Quote:marc – What i always loved most about the band was that special Snah-kind of guitar playing on the verge between riffing and strumming, which leaves Bent just enough space to add melody, harmonic shifts or sheer sonic force.that certain sound in Kill Some Day, Plan #1, Starmelt and the like? Yup that's what got me hooked originally. This sonic magic, half buried in, half shining because of underproduction. The recordings weren't hammering your face with cinemascopic 90s alternative rock mixing. There was always stuff to discover on the 56th listen. But what if they had not evolved at all in 20 years? I don't think I'd like their music as much as I do. The excitement of the new and unexpected. It's all about their influences and tastes which are too multidimensional to keep repeating one formula.
I do wonder how people reacted to Timothy's Monster who got into them way later on, be that with Love Cult or HMF for example… It's a funny thing with that one. It's very lo-fi, the mixing is quite unconventional, and although Trust Us or The Tower do sound better from a common viewpoint, everytime I listen to it I think it sounds perfect and huge and intimate and should be the industry standard to aspire to. Though of course creatively there should never be such a thing.
And on a side note, this being a somewhat nostalgic thread, I'd like to point out that to me Kenneth is/was AWESOME and was a blessing for the band!
and also:
Un massive monster Chien 2017 >>>>>>>>> Un petit chouchou 1997
I don't miss anything because it's all there to listen to, and hey, there's A Boxful Of Demons, too. Would a Sheer Profoundity type song written and played in 2018 top the old one? That was young fervour and attitude. Now they have old class and attitude. Their heavyness nowadays is different as 50 year old rockers and it shows in Through The Veil (oh I WOULD love them to do a Unicorn sequel!) or not so obviously in The Promise or Ship Of Fools. Intricate heavyness with an ear for detail and no desire to repeat the olde days. AC/DC this is not. And seeing them live since '95 I'd even say nowadays they're heavier than ever. It's just the playing and writing that have become more sophisticated. So you probably miss some sort of primitive ooomph, which I can totally relate to. But as said, there's the old records to go back to. And not too few, luckily. I did miss a bit what you seem to be missing now during the Cake/Lovecult phase (then again, the 2002 Norsemen DVD is massive as fuck), but ohmygod that's already a lifetime ago anyway.
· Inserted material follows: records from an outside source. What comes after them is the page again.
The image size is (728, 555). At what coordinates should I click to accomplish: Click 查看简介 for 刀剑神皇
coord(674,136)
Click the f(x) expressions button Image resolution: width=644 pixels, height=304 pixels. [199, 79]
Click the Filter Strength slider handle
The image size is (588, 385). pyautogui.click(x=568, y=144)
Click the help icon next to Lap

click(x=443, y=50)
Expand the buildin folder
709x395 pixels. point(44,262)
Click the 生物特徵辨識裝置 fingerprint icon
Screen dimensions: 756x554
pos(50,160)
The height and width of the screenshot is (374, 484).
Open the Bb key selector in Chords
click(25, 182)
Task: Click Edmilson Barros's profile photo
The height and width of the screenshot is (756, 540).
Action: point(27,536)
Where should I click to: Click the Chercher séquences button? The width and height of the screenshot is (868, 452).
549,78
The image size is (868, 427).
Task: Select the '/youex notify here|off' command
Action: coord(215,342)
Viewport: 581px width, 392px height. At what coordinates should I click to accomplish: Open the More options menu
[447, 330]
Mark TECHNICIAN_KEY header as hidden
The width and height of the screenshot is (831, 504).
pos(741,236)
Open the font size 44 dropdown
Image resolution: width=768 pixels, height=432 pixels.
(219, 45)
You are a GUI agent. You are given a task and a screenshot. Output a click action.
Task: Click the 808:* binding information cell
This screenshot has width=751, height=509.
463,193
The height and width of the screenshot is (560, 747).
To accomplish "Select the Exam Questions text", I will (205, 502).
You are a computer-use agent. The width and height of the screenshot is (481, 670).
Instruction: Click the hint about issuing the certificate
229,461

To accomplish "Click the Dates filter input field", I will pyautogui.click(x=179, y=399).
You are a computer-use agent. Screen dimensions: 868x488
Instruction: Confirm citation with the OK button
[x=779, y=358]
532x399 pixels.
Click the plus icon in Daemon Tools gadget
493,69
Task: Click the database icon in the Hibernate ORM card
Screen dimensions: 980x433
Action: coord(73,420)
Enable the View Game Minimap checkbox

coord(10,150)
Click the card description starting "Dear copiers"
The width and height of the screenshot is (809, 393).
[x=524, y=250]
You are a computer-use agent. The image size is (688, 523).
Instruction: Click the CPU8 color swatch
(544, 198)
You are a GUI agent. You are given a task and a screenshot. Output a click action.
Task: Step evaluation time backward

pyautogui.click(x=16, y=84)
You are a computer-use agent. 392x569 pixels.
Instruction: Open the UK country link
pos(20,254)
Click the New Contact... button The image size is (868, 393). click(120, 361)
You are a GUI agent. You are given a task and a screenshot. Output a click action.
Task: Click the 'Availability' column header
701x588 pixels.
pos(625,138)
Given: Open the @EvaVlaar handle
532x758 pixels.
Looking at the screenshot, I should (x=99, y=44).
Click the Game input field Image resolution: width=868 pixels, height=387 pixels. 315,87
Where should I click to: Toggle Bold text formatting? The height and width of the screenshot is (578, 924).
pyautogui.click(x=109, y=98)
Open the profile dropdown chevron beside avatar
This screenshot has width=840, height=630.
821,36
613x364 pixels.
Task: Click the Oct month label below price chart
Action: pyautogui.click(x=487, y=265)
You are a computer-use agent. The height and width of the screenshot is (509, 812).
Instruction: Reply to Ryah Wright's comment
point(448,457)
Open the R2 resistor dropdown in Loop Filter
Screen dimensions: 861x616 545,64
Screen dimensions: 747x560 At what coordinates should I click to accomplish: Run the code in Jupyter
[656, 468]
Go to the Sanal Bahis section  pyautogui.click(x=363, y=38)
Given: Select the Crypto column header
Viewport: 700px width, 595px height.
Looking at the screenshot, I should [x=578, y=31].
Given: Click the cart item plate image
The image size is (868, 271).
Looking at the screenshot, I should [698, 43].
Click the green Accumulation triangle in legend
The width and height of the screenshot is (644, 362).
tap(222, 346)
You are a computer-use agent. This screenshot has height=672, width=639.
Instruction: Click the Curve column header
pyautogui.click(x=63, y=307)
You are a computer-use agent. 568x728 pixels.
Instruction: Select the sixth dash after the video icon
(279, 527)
yes. Quite sure because of the circle logo on the headstock.
They're surely no strangers to pot and shrooms for leisure, maybe some jamming and reaching for ideas thrown in, but eventually you can't write and perform this music when you're high. They're hard working pros and musically driven and totally focused. As easy as that. Drugs are way overrated when it comes to creativity.
That said I've been seriously baked when I've heard Motorpsycho the first time ever (and it was the full Demon Box album) and it was also the last time ever. Who needs drugs if you got Motorpsycho?